Note: In proxy model architectures, where a server-side application using the Embedded SDK is used as a proxy between client applications and Okta servers, a request context for the client applications is required. Security enforcement is expected to be based on the client request context's IP address and user agent. However, since these values are currently being derived from the server application rather than the client, this enforcement is not available. As a result, network zones or behaviors that drive their conditions based on these request context values (geolocation, IP Address, or user agent) will not work until we can find a solution to the issue.
Self-service registration allows users to sign up to an application themselves. In this use case, the user must register with a password, email, and/or phone factors. You must first enable the self-service registration option for your app in the Okta org and then build the self-service registration flow in your app.
Learning outcomes
Configure your Okta org for self-service registration.
Set up the password, email, and/or phone authentication factors.
Set up and send a verification email during new user registration.
What you need
An app that uses the embedded Okta Identity Engine SDK
Before you can build the self-registration flow in your app, you must configure the Okta org to accept self-registration with the password, email, and/or phone factors. See Set up your Okta org for a multifactor use case to set up the password, email, and phone factors in your Okta org.
In addition to setting up the authentication factors, you also need to configure the following in your Okta org:
The application's authentication policy is updated for only the password factor. In the Admin Console, the AND User must authenticate with field is set to Password.

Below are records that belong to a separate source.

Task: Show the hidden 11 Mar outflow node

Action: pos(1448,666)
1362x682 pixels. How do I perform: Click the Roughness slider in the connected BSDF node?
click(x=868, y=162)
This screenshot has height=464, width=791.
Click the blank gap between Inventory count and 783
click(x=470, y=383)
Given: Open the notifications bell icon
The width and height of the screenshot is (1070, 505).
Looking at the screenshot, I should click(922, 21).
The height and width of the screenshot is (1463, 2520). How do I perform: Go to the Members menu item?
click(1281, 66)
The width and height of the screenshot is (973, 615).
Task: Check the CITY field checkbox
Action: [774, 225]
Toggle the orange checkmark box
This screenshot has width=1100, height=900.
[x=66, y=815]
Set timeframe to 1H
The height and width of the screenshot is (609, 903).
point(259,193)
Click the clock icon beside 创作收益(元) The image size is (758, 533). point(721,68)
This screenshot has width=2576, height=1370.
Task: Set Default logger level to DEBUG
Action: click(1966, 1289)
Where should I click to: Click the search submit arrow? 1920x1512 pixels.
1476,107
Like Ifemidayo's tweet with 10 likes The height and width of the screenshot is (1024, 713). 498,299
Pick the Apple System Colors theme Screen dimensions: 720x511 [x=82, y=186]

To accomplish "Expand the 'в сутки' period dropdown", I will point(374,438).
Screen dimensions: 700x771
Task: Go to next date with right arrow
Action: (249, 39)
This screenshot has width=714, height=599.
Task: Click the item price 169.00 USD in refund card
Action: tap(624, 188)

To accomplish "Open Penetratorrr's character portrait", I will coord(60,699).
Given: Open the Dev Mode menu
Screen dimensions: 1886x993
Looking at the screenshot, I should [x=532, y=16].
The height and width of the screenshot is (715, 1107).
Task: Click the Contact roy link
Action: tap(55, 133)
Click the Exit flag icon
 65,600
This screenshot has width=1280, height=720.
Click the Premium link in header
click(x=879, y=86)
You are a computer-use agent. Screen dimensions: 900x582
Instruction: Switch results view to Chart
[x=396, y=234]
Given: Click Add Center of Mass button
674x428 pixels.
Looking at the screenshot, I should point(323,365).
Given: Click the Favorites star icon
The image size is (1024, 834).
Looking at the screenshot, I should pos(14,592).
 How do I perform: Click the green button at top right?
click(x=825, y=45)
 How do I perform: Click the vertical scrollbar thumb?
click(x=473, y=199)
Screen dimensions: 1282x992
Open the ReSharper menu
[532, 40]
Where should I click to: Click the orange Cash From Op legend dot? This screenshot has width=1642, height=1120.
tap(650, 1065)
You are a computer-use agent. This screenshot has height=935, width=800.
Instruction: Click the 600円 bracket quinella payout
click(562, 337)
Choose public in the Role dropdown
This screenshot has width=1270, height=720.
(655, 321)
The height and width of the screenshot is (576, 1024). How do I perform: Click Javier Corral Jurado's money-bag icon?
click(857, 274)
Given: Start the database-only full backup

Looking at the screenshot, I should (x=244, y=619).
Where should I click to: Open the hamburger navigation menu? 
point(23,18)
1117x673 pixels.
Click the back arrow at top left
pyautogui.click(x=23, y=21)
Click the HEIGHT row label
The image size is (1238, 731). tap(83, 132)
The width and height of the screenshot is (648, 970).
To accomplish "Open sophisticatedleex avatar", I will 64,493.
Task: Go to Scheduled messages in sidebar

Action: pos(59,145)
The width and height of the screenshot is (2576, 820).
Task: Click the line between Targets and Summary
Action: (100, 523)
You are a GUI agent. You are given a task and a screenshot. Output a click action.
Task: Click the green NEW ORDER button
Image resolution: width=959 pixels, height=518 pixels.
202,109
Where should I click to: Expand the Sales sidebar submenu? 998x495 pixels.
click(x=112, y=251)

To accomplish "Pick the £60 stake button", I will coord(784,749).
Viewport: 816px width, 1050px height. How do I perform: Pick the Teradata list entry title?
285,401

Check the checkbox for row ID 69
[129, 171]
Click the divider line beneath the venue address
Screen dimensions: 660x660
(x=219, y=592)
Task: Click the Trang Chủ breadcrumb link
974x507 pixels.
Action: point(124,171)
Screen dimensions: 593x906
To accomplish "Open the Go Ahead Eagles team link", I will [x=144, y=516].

The Email verification field in the profile enrollment's Default Policy is set to Required before access is granted. You can find the profile enrollment configuration by navigating to Security > Profile Enrollment.
The Initiate login URI field is set to the sign-in URI in the application settings. By setting this value, the email verification link for new user enrollment redirects the user to the URL provided in the Initiate login URI field.
Flow behavior
During new user registration, there are no factors required other than the password. However, email verification is set to Required in the profile enrollment configuration. In this case, the user is sent an email using
the following email template: Registration - Activation.
The user clicks the link in the activation email and is redirected to the sample app's home page.